### Data supplied:
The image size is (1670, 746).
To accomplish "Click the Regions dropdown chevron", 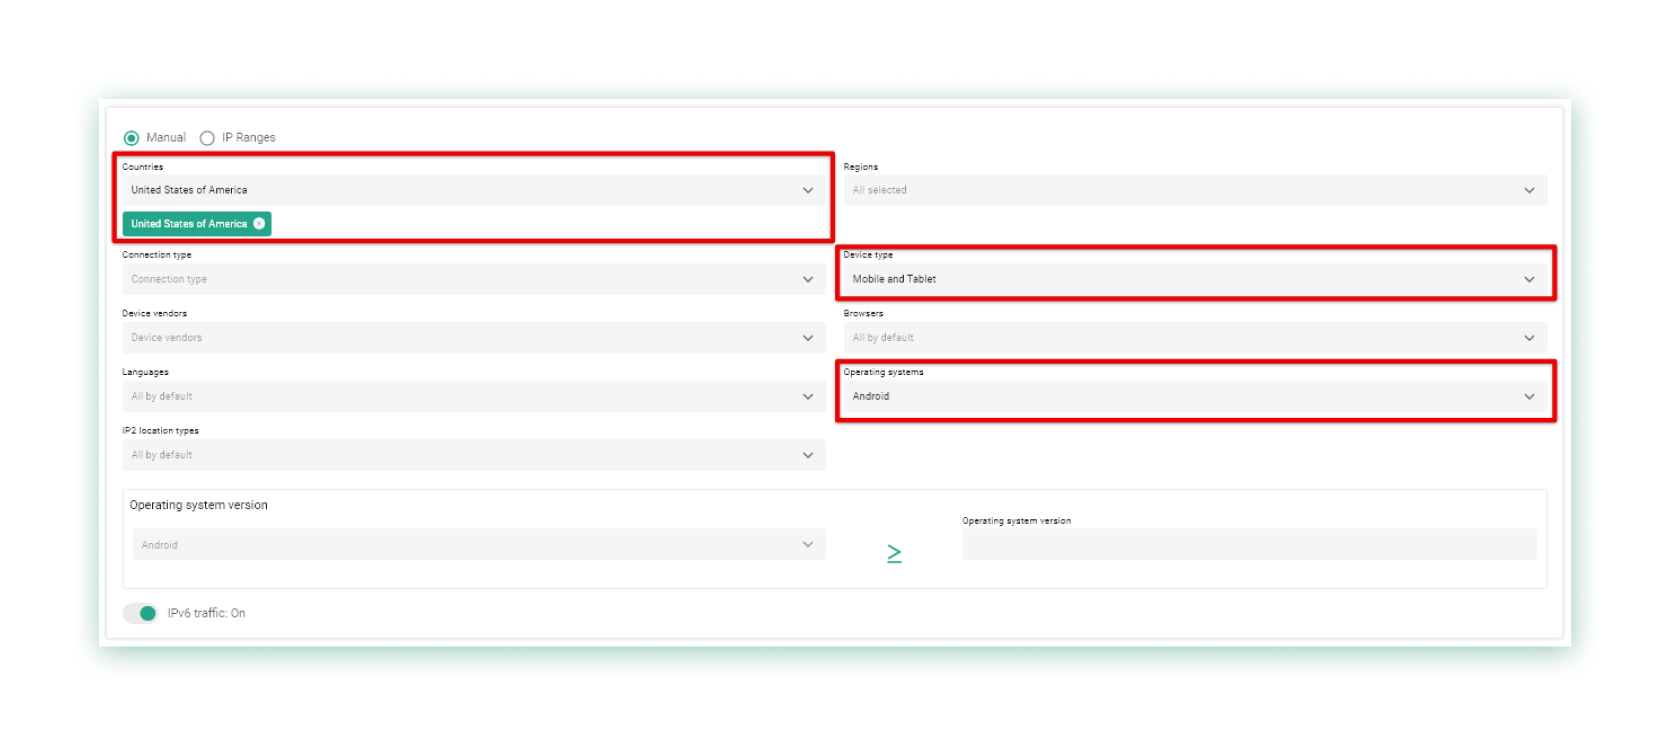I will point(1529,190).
* * *
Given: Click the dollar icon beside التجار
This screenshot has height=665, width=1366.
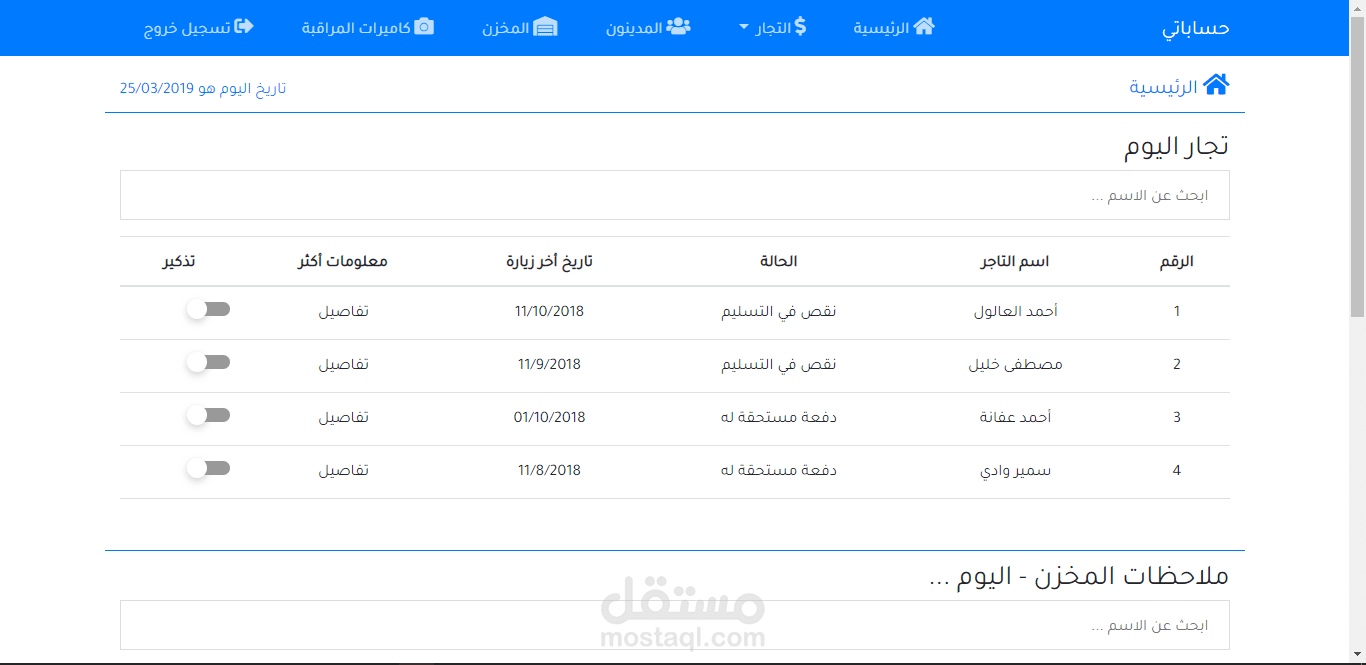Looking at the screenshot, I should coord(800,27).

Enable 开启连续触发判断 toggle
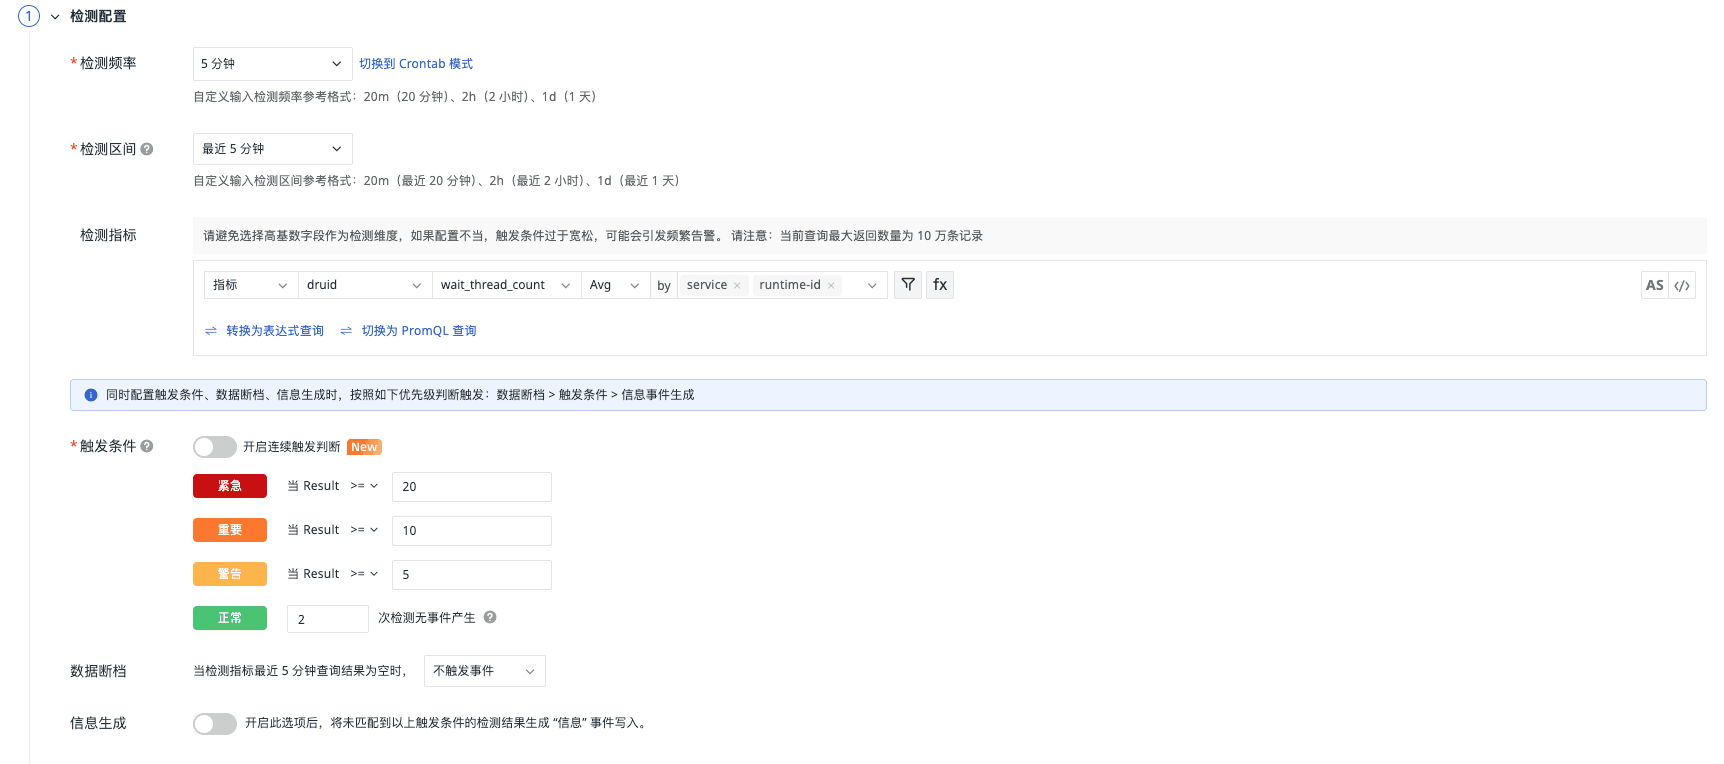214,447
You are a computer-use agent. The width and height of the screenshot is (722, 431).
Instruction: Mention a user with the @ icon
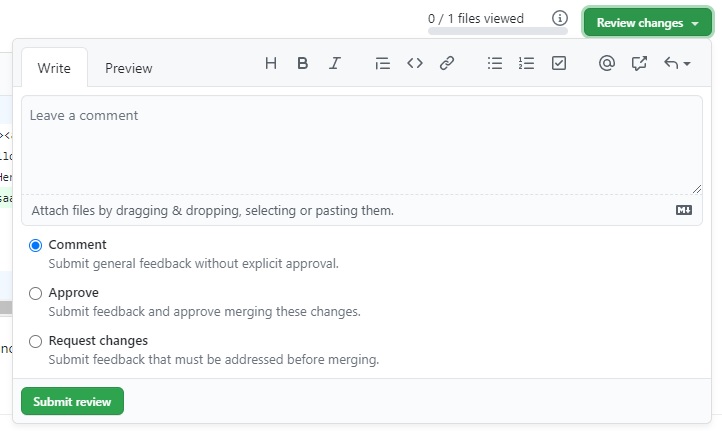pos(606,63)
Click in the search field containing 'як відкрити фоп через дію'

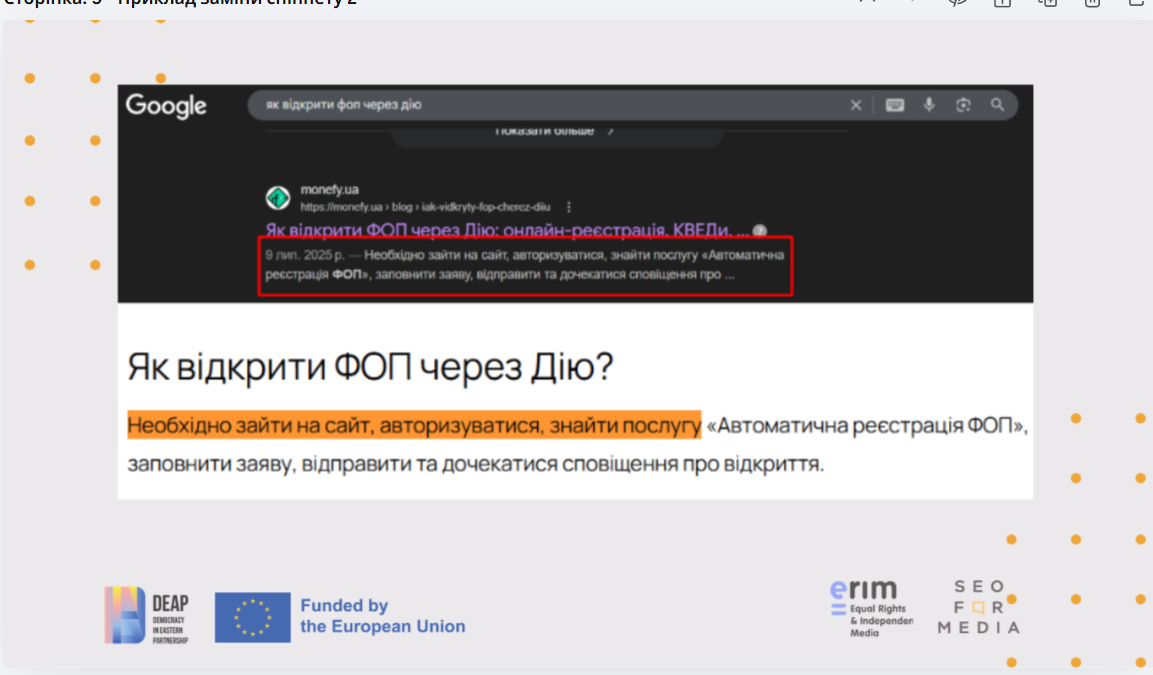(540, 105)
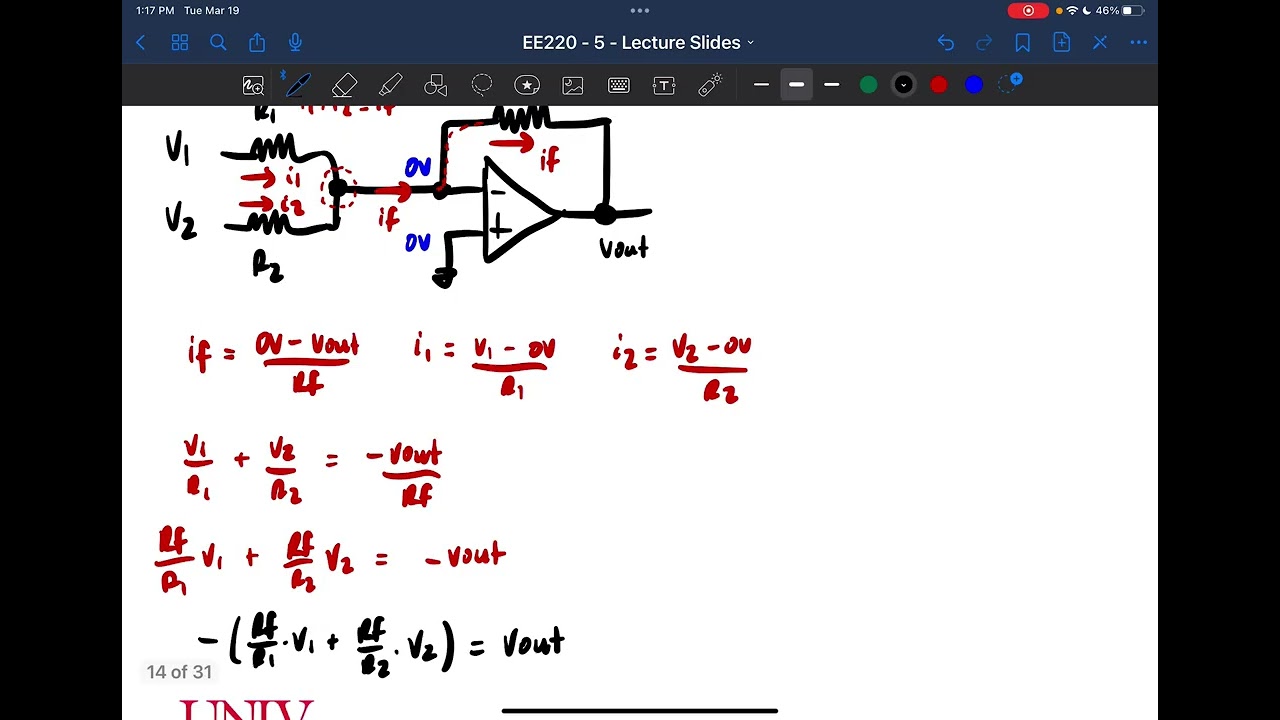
---
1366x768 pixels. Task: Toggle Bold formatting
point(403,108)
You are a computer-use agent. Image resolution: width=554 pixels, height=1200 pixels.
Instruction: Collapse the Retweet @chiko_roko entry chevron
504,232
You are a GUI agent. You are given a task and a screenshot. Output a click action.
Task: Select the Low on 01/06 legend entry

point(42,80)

### Activity:
With "agent" as the word to match, copy each line of the records that has it.

### Task answer:
You are a computer-use agent. The width and height of the screenshot is (722, 431).
You are a computer-use agent. Image resolution: width=554 pixels, height=1200 pixels.
You are a GUI agent. You are given a task and a screenshot. Output a click action.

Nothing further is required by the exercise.